L’enjeu dépasse la seule question minière. Pour Libreville, Belinga représente un levier de diversification des recettes publiques dans une économie encore dépendante des hydrocarbures. Le développement du site suppose toutefois la construction d’infrastructures lourdes, notamment logistiques et énergétiques, dans une région enclavée à la frontière avec le Congo et le Cameroun. La capacité de l’opérateur à conjuguer avancement technique et retombées locales conditionne l’acceptabilité de long terme du projet.
Un bilan tourné vers les retombées locales
Fortescue a détaillé les actions engagées en faveur des populations de l’Ogooué-Ivindo, autour de trois axes principaux : soutien aux activités économiques locales, appui aux services communautaires et recrutement de main-d’œuvre gabonaise. Le groupe met en avant la priorité accordée aux fournisseurs nationaux dans ses chaînes d’approvisionnement, ainsi que la formation dispensée aux jeunes riverains pour intégrer les métiers de la mine. Cette approche s’inscrit dans la doctrine du contenu local, désormais incontournable dans les négociations extractives sur le continent.
Le volet communautaire couvre également des interventions dans la santé, l’éducation et l’accès à l’eau, dans les localités proches des zones d’exploration. L’opérateur australien insiste sur la concertation menée avec les autorités coutumières et les représentants provinciaux, gage selon lui d’une meilleure appropriation des projets. Reste que l’ampleur réelle de ces engagements, exprimée en montants et en bénéficiaires, demeure difficile à évaluer sans audit indépendant, un point régulièrement soulevé par la société civile gabonaise.
Une communication qui répond à une exigence politique
La démarche de Fortescue n’est pas neutre. Depuis la prise de pouvoir du Comité pour la transition et la restauration des institutions (CTRI), les entreprises étrangères opérant au Gabon sont soumises à un examen plus strict de leurs obligations contractuelles et sociales. Plusieurs contrats miniers et forestiers ont été renégociés ou suspendus, tandis que le ministère des Mines multiplie les inspections de terrain. Publier un bilan chiffré et localisé devient, dans ce cadre, un outil de préservation du permis social d’opérer.
La province de l’Ogooué-Ivindo, longtemps marginalisée dans la répartition des retombées de la rente extractive, cristallise ces attentes. Les élus locaux réclament davantage de transparence sur les redevances versées, et une part accrue des recettes reversées aux collectivités. Fortescue, en tant qu’entrant relativement récent sur le marché gabonais, joue une partie de sa crédibilité régionale sur sa capacité à démontrer une différence tangible avec les pratiques passées.

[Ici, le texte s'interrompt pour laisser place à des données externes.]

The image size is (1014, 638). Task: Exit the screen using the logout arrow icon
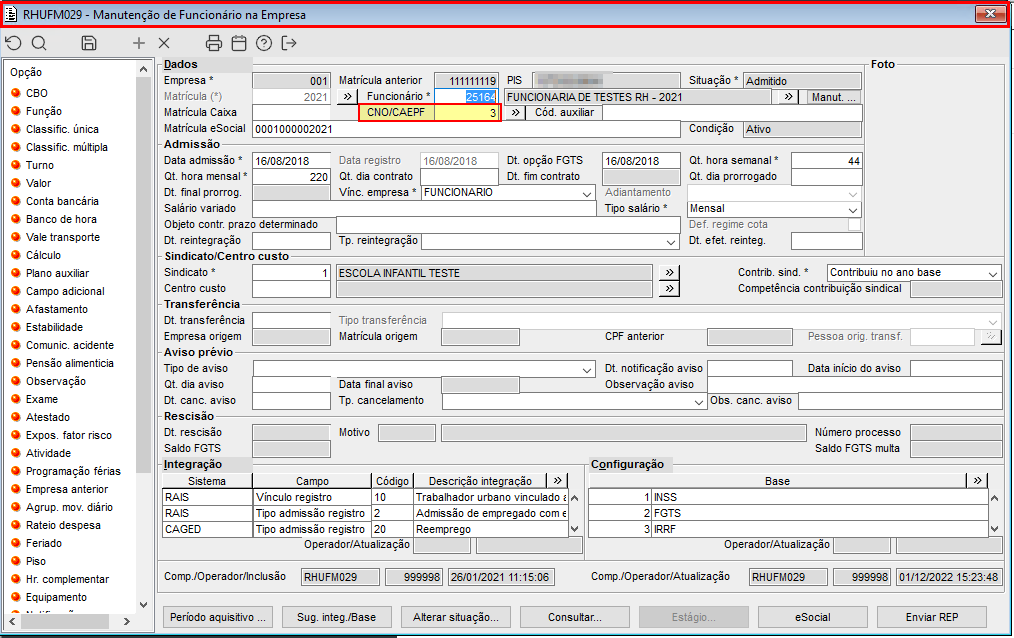coord(289,43)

Concrètement, la trajectoire du projet Belinga dépendra désormais autant de la performance industrielle du minier australien que de sa gestion des équilibres politiques et sociaux. Les prochaines étapes, notamment la décision finale d’investissement et le calendrier de mise en production, seront scrutées par les partenaires financiers autant que par les communautés locales. Dans un secteur où les majors s’affrontent pour sécuriser les ressources critiques, le Gabon dispose d’une fenêtre pour imposer des standards exigeants. Selon Info 241, Fortescue entend poursuivre le dialogue avec l’ensemble des parties prenantes de l’Ogooué-Ivindo.